Tania cerrou a mandíbula; aquele seria o dia em que enfiaria a vara de marmelo do homem onde a luz não batia, tão fundo que sairia pela boca.

Quando ela estava terminando o primeiro exercício, ouviu alguém abrir a porta, e todos se viraram. Era Sebastian, pressionando uma sacolinha de gelo na bochecha, que estava inchada de maneira alarmante; seus olhos pareciam vermelhos e injetados, e ele estava cambaleando um pouco para o lado.

Gilbert, Tania e Anne se puseram de pé.

- Sebastian!

- Você não entra nesta sala! - disse Philips imediatamente, expressando algo entre o nojo e o medo.

As irmãs Cuthbert o olharam de cima a baixo com desprezo, enquanto Blythe se apressava até o amigo.

- Bash, o que faz aqui? Parece péssim-

- Você não é bem vindo aqui! - a Stacy cerrou os punhos com tanta força que sentiu suas unhas rasgarem a pele. Billy teria o que merecia, ela apenas precisava de um plano - Tentou me matar na pantomima de Natal.

- Se existe alguma ameaça nessa sala ela é você, William Andrews - rebateu Anne, sentando-se quando sua irmã a puxou suavemente, antes de ir até onde o namorado estava. Sr. Philips, parecendo ofendido com a presença de Sebastian, voltou à aula.

- ..Gueto. Posso achar meu médico lá? - o homem sussurrava para Bert. O jovem abriu e fechou a boca algumas vezes, como um peixe fora d'água, enquanto Nia amparou Bash até um banquinho.

- Não imaginei que você quisesse ir lá - o garoto-peixe disse por fim. Ela tocou suavemente a testa do amigo.

- Você está com febre, Bash - alarmou-se.

- Não há médico para mim aqui - cortou-a - foi isso que o homem disse.

Gilbert bufou, exasperado.

- Inacreditável! - Tania não dissera nada pois estava ocupada enrolando o próprio cachecol em Sebastian - Conheço um médico em Charlottetown, te levo lá agor-

- Eu quero ir pro Gueto - falou pausadamente, muito sério.

- Bash, o Gueto não é o lugar ideal.

- É triste, sem lei, cheio de miséria e-

- Pessoas como eu.

Blythe recebeu da namorada deu um tapinha um pouco forte demais no joelho.

- O ponto é que seria muito difícil encontrar lá um médico qualificado.

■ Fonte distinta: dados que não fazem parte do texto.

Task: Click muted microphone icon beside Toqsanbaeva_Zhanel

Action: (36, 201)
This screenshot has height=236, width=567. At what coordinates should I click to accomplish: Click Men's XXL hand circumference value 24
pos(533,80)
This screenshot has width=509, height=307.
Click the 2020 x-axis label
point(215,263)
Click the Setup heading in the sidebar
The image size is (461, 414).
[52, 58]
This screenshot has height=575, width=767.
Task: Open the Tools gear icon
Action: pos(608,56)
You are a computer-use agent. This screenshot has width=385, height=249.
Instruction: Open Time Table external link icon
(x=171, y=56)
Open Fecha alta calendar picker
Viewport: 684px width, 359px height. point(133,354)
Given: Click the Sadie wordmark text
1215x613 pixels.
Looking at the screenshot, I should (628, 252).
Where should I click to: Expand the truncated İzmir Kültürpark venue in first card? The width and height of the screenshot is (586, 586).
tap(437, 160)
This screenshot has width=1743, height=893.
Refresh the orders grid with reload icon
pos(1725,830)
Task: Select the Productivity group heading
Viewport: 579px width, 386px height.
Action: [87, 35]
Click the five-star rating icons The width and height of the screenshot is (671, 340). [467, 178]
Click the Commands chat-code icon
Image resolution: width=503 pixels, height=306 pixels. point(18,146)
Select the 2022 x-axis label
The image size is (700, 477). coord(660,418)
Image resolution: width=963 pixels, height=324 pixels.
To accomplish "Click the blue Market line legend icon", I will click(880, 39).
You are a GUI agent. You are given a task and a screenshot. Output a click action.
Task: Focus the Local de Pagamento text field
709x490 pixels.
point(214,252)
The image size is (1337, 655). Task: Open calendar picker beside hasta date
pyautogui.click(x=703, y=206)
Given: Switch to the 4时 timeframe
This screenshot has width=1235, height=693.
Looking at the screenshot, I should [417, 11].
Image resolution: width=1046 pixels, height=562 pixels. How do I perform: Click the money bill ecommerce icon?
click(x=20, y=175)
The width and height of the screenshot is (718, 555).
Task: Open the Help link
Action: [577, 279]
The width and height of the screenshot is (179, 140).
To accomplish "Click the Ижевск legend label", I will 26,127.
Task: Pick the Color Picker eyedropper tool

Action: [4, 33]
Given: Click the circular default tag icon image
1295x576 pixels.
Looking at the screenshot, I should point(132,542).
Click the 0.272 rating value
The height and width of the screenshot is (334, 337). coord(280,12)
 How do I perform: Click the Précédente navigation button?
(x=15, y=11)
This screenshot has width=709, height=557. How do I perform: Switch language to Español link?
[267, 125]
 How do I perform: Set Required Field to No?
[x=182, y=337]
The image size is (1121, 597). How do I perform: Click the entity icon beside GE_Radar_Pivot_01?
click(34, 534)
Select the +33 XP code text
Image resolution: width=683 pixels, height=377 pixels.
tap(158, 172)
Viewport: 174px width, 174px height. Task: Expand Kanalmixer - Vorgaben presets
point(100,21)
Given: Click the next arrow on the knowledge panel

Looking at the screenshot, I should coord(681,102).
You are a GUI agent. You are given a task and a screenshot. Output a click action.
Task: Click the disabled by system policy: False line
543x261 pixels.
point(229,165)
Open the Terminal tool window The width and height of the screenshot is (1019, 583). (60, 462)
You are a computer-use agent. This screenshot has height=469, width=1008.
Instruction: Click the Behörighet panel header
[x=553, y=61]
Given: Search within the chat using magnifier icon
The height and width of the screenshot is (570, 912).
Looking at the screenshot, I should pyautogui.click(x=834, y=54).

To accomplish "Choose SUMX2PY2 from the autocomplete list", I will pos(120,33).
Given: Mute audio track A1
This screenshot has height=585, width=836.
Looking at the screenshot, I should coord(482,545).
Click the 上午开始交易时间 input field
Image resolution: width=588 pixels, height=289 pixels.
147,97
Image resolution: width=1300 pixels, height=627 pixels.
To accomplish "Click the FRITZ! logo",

- Desculpe, Bash. Te levo lá, mas primeiro vamos a um médico que eu sei que vai te ajudar - pediu - não há tempo a perder - os dois vestiram os casacos, pegaram os materiais e foram até a estação de trem. Como iriam para a cidade de qualquer maneira, pois Nia tinha ensaio, precisaram comprar apenas a passagem de Sebastian, e o trem não demorou muito a chegar.

..

- O que está dizendo é que a companhia de trem é preconceituosa? - exclamou Gilbert, profundamente aborrecido.

- O que estou dizendo é que não há lugar no trem para o seu... convidado. Não é mesmo, Isaac? - Isaac, um homem cuja pele era ainda mais escura do que a de Bash, nada disse - Aqui colocamos gente de cor para trabalhar.

- Talvez encontremos espaço para ele lá atrás - disse Isaac com indiferença - com a carga.

- Eu sou um passageiro - falou Sebastian resoluto - não irei com a carga.

- Escute aqui, meu amigo pagou pela passagem e vai usá-la, a não ser que prefira que eu a coloqu- Bert tampou a boca dela com a mão, a qual a Stacy mordeu e se desvencilhou - a não ser que o trem seja segregado por lei, ocuparemos os assentos legalmente comprados.

- Senhor - disse Bash, tentando ser educado, mas ainda incisivo - sendo ou não sua vontade, terá de me deixar entrar.

- Gilbert, Sebastian, Tania - fez-se ouvir a voz da adorada Marilla, que estava indo à cidade para um exame de vista - estava me perguntando onde estariam, eu separei seus lugares - fingiu admiravelmente - por aqui, vamos - imensamente gratos, os três a seguiram.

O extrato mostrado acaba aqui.